In India, unfortunately, this has taken the shape of ‘Critical Caste Theory’. More unfortunate is the fact that many of the academicians also stand influenced by the use of jargonised expressions by these ‘Cultural Marxists’ and feel inferior to the extent of developing ‘misia’ (hatred) for Indian roots and civilisational cultural heritage. Guided by their influencers, these academicians are shaping the educational discourse and content, which has started showing results in the form of youngsters considering everything Indian as something sub-standard and worth derision. The trouble with the ‘Cultural Marxists’ is that they are full of contradictions, no matter the justifications they invent to support their flawed theories. However, afraid of illogic being exposed by probing questions, they resort to denouncing the critics as ‘right wingers’, ‘conservatives’, ‘reactionaries’, ‘supremacists’, ‘fascists’, ‘orthodox’ etc. In case of India, whichever thing they do not like, they falsely brand it as ‘Brahminical’, ‘bourgeois’, ‘capitalist cronies’. Unfortunately, a vast majority of youngsters is falling prey to such a propaganda because of lack of their reading of own history.
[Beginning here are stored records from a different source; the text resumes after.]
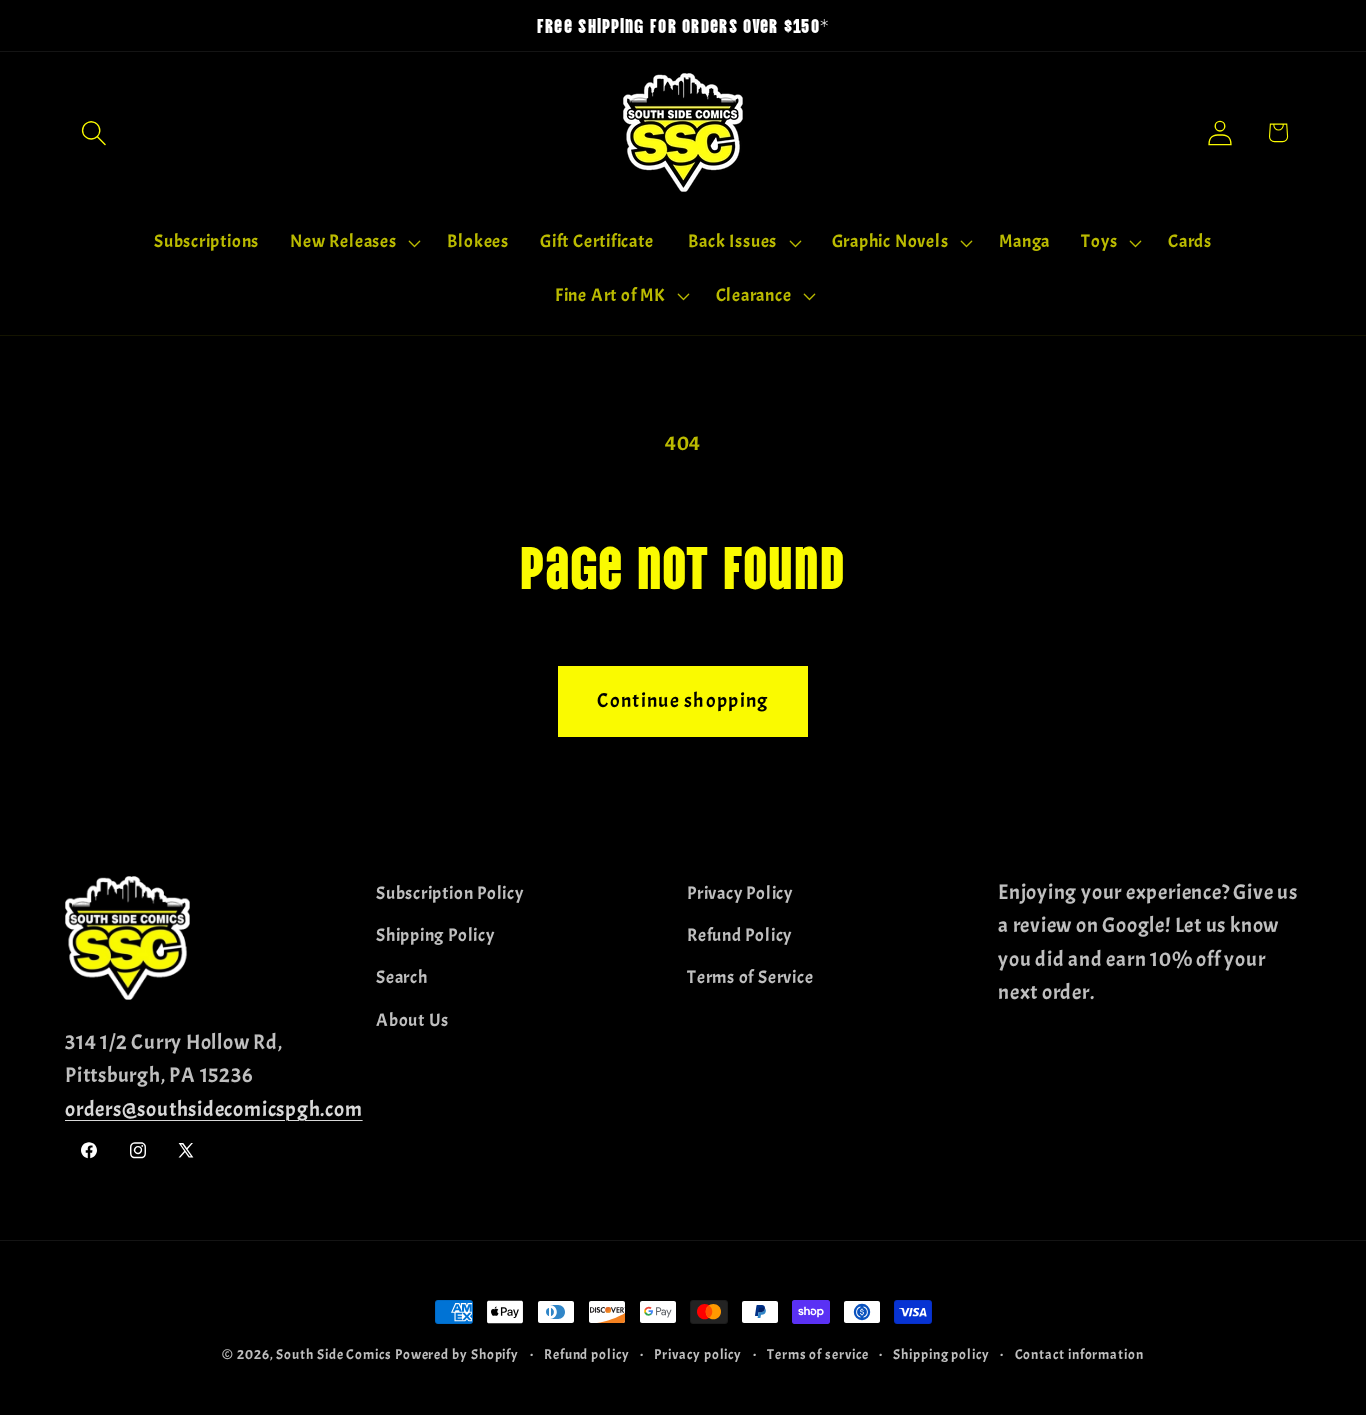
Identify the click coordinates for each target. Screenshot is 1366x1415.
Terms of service (818, 1354)
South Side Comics (333, 1354)
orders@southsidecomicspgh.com (214, 1109)
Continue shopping (682, 700)
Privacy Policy (740, 893)
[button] (93, 132)
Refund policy (587, 1354)
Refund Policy (739, 935)
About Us (412, 1020)
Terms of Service (750, 977)
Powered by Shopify (457, 1354)
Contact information (1079, 1354)
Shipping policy (941, 1354)
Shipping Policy (435, 935)
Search (402, 977)
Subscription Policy (450, 893)
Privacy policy (698, 1354)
Their parents are afflicted by the dream of fulfilling own wish of going abroad and aping foreign culture instead of having pride in rich Indian cultural roots.
 
This only aggravates the problem. In this process, no one is mustering courage to question the inherent contradictions in the ‘Cultural Marxism’ in all its shades, and lack of solid foundation based on human organic bonds. For instance, no one questions that if the ‘Cultural Marxists’ want to create a class-less society, why are they coming up with newer theories that actually divide a society into various identities viz. LGBTQIA++, Queer, Left or Right, this caste or that caste, majority or minority, so on and so forth. Of course, this part can be explained in detail on some other occasion. These incubators of subversion can be defeated easily, only if the organic bonds such as family, marriage, faith, attachment to village, temples or other places of worship, land, nation, and Indian roots are preserved.
 
This preservation will have to start from families, then extend to communities, then to regions, States, and ultimately to the level of collective consciousness of the proud socio-cultural ethos of India. One of the ways to make a good beginning is to tell stories of Indian heroes and heroines at home, as well as in schools and even colleges. Another way is to teach them that identity rooted in own culture is more important than identity politics. Need is to understand that if a tree’s base is flooded with polluted water, its roots absorb it, circulate the negative nutrients in the system, weaken the structure from within, and ultimately lead to death of the tree in the long run. Need is to protect the base of the beautiful tree of Indian culture.